(EXERCISE DATA)
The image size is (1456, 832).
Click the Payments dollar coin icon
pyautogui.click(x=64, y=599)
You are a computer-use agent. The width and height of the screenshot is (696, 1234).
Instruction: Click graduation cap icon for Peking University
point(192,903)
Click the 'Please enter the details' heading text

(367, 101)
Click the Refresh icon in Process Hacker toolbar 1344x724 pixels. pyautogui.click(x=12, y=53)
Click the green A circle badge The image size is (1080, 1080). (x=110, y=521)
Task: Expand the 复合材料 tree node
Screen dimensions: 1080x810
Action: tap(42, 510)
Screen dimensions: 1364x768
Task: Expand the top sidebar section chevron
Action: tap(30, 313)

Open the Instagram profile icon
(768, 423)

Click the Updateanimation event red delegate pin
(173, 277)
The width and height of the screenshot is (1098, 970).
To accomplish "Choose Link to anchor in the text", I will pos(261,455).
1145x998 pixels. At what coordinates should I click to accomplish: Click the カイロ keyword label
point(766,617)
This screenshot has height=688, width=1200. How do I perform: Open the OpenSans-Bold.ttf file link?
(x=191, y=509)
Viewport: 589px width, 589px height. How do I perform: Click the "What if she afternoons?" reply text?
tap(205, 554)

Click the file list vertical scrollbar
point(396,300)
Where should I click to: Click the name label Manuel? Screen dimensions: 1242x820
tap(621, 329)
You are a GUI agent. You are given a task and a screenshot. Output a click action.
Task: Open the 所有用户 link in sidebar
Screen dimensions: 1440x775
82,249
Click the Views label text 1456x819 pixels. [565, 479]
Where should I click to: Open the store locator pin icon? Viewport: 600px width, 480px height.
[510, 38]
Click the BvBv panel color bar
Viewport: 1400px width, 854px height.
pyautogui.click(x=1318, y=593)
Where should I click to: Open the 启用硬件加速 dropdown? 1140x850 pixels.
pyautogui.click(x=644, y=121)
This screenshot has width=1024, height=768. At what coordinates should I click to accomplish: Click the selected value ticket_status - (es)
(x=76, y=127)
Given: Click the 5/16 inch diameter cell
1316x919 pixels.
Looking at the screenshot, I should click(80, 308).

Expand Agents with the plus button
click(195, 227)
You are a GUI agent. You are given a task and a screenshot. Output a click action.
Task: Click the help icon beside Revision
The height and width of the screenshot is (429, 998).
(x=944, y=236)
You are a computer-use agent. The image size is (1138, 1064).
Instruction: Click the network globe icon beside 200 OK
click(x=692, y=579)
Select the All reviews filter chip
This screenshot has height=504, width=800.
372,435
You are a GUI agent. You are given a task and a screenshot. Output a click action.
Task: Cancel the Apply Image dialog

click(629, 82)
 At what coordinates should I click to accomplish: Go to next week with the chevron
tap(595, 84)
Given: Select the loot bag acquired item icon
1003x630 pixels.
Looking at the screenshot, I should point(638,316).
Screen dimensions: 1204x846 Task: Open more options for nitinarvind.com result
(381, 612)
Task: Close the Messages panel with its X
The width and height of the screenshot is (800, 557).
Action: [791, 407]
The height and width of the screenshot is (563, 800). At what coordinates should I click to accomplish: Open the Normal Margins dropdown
(End EXERCISE DATA)
» WHAT THE EXERCISE ASKS
From start to finish, retype the records above with complete accuracy.

» RESPONSE BELOW
The image size is (1456, 832).
Click the Payments dollar coin icon
pyautogui.click(x=64, y=599)
You are a computer-use agent. The width and height of the screenshot is (696, 1234).
Instruction: Click graduation cap icon for Peking University
point(192,903)
Click the 'Please enter the details' heading text

(367, 101)
Click the Refresh icon in Process Hacker toolbar 1344x724 pixels. pyautogui.click(x=12, y=53)
Click the green A circle badge The image size is (1080, 1080). (x=110, y=521)
Task: Expand the 复合材料 tree node
Screen dimensions: 1080x810
Action: tap(42, 510)
Screen dimensions: 1364x768
Task: Expand the top sidebar section chevron
Action: tap(30, 313)

Open the Instagram profile icon
(768, 423)

Click the Updateanimation event red delegate pin
(173, 277)
The width and height of the screenshot is (1098, 970).
To accomplish "Choose Link to anchor in the text", I will pos(261,455).
1145x998 pixels. At what coordinates should I click to accomplish: Click the カイロ keyword label
point(766,617)
This screenshot has height=688, width=1200. How do I perform: Open the OpenSans-Bold.ttf file link?
(x=191, y=509)
Viewport: 589px width, 589px height. How do I perform: Click the "What if she afternoons?" reply text?
tap(205, 554)

Click the file list vertical scrollbar
point(396,300)
Where should I click to: Click the name label Manuel? Screen dimensions: 1242x820
tap(621, 329)
You are a GUI agent. You are given a task and a screenshot. Output a click action.
Task: Open the 所有用户 link in sidebar
Screen dimensions: 1440x775
82,249
Click the Views label text 1456x819 pixels. [565, 479]
Where should I click to: Open the store locator pin icon? Viewport: 600px width, 480px height.
[510, 38]
Click the BvBv panel color bar
Viewport: 1400px width, 854px height.
pyautogui.click(x=1318, y=593)
Where should I click to: Open the 启用硬件加速 dropdown? 1140x850 pixels.
pyautogui.click(x=644, y=121)
This screenshot has width=1024, height=768. At what coordinates should I click to accomplish: Click the selected value ticket_status - (es)
(x=76, y=127)
Given: Click the 5/16 inch diameter cell
1316x919 pixels.
Looking at the screenshot, I should click(80, 308).

Expand Agents with the plus button
click(195, 227)
You are a GUI agent. You are given a task and a screenshot. Output a click action.
Task: Click the help icon beside Revision
The height and width of the screenshot is (429, 998).
(x=944, y=236)
You are a computer-use agent. The image size is (1138, 1064).
Instruction: Click the network globe icon beside 200 OK
click(x=692, y=579)
Select the All reviews filter chip
This screenshot has height=504, width=800.
372,435
You are a GUI agent. You are given a task and a screenshot. Output a click action.
Task: Cancel the Apply Image dialog

click(629, 82)
 At what coordinates should I click to accomplish: Go to next week with the chevron
tap(595, 84)
Given: Select the loot bag acquired item icon
1003x630 pixels.
Looking at the screenshot, I should point(638,316).
Screen dimensions: 1204x846 Task: Open more options for nitinarvind.com result
(381, 612)
Task: Close the Messages panel with its X
The width and height of the screenshot is (800, 557).
Action: [791, 407]
The height and width of the screenshot is (563, 800). At what coordinates should I click to accomplish: Open the Normal Margins dropdown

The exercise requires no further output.